WHAT YOU HAVE TO DO: All the records below must be returned exactly as they stand.
━━━ INFORMATION GIVEN ━━━
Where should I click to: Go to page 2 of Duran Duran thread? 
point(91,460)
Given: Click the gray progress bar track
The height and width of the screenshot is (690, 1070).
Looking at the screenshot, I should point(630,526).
━━━
YOUR RESPONSE:
Where should I click to: Go to page 2 of Duran Duran thread? 
point(91,460)
Given: Click the gray progress bar track
The height and width of the screenshot is (690, 1070).
Looking at the screenshot, I should point(630,526).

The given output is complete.